PROMPT A
Translate this sentence from the NetNut takedown article into Spanish: "Owners usually had no idea their gadget was part of a botnet."
PROMPT B
Write what comes next in the NetNut takedown article, picking up right after its last sentence.

EXTRACT PROVIDED

********

In short: On 2 July 2026, the FBI and Google took down NetNut — a network of more than 2 million hijacked home devices, mostly cheap Android streaming boxes and smart TVs, that was rented out as "residential proxies" to cybercriminals and state-backed spies. Owners usually had no idea their gadget was part of a botnet. Check your devices and update their firmware.
What happened
On 2 July 2026, the FBI — working with the IRS Criminal Investigation division — seized hundreds of domains tied to the NetNut proxy service, while Google's Threat Intelligence Group (GTIG) disabled the accounts and command-and-control infrastructure the network relied on. Security researchers also track it as the "Popa" botnet.
NetNut was sold as a "residential proxy" service: a client would route traffic through the IP address of an ordinary home device instead of a data center, so their activity looked like a regular user's. The catch is that millions of those "residential" IPs belonged to people who never agreed to it. Investigators link the infrastructure to Alarum Technologies (NASDAQ: ALAR), a publicly traded Israeli firm, including a reseller program that let others white-label access. We explain how residential proxies differ from a VPN on our blog.

********

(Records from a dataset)
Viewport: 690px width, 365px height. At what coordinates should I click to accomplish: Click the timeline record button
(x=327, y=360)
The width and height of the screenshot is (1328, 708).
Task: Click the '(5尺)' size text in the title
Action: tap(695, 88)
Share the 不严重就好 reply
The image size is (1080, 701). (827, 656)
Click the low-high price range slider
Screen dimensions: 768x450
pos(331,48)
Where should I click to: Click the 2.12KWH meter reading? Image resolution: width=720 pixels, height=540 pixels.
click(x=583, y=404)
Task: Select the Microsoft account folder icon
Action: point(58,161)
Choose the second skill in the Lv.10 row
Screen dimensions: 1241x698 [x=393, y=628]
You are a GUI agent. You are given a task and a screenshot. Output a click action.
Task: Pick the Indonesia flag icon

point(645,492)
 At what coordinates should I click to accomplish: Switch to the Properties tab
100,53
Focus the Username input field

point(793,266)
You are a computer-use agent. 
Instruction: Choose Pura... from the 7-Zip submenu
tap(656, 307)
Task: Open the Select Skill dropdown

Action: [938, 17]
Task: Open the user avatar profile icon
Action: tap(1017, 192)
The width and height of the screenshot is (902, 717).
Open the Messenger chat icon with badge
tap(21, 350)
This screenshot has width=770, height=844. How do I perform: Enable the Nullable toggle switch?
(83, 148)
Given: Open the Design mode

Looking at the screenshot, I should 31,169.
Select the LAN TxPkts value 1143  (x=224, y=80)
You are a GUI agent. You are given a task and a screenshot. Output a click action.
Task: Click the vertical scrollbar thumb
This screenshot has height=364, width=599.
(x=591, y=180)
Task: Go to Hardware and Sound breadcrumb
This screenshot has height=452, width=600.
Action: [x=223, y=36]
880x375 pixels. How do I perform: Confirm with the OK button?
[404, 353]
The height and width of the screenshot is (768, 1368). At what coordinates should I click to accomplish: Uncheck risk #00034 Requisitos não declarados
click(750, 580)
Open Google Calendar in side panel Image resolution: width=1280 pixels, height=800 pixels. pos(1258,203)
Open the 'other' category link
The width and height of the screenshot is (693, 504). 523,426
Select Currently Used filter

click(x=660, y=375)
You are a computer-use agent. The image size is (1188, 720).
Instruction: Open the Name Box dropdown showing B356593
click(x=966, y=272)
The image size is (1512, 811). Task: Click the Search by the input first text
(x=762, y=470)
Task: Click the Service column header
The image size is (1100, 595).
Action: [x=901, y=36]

********

YOUR RESPONSE A
Por lo general, los propietarios no tenían idea de que su aparato formaba parte de una botnet.

YOUR RESPONSE B
How home devices were hijacked
This was not "hacking" in the usual sense but planted software. Cheap Android streaming boxes, TV sticks and off-brand smart TVs shipped with — or quietly downloaded — SDKs: libraries inside apps that silently turned the device into a proxy node. That code often arrived alongside unofficial apps and "enhanced" clients of popular services installed from outside official stores.
The mechanics resemble the Badbox family of malware flagged in earlier warnings: a device is sold or updated with unwanted code already baked in. A user simply switches on a new TV or box — and from that moment their home connection starts carrying someone else's traffic without their knowledge.
Why criminals wanted the botnet
Residential IPs are prized in cybercrime precisely because they are trusted. Traffic coming from a home address is harder to tell apart from a real person's, so security systems block it less often. In a single week of June 2026, Google GTIG counted 316 distinct threat clusters exiting through NetNut nodes.
Both ordinary criminal gangs and nation-state espionage teams used the network to hide their location. Typical scenarios: large password-spray attacks against corporate accounts, account takeover, masking the real IP during attacks on victims, plus mass scraping and ad fraud.
What this means for you and your data
If your device ends up in such a network, the consequences are not abstract. Your home IP and connection get used for other people's attacks: in the worst case, suspicious activity — break-in attempts, fraud — appears to come from you, and your provider sees traffic spikes. The device runs slower, and the "firmware with a surprise" may harvest other data too.
The key point: the devices most at risk are the cheap ones from unknown brands and apps installed outside official stores. Owning a smart TV does not mean it is infected — the risk rises sharply with grey-market hardware and sideloaded APKs.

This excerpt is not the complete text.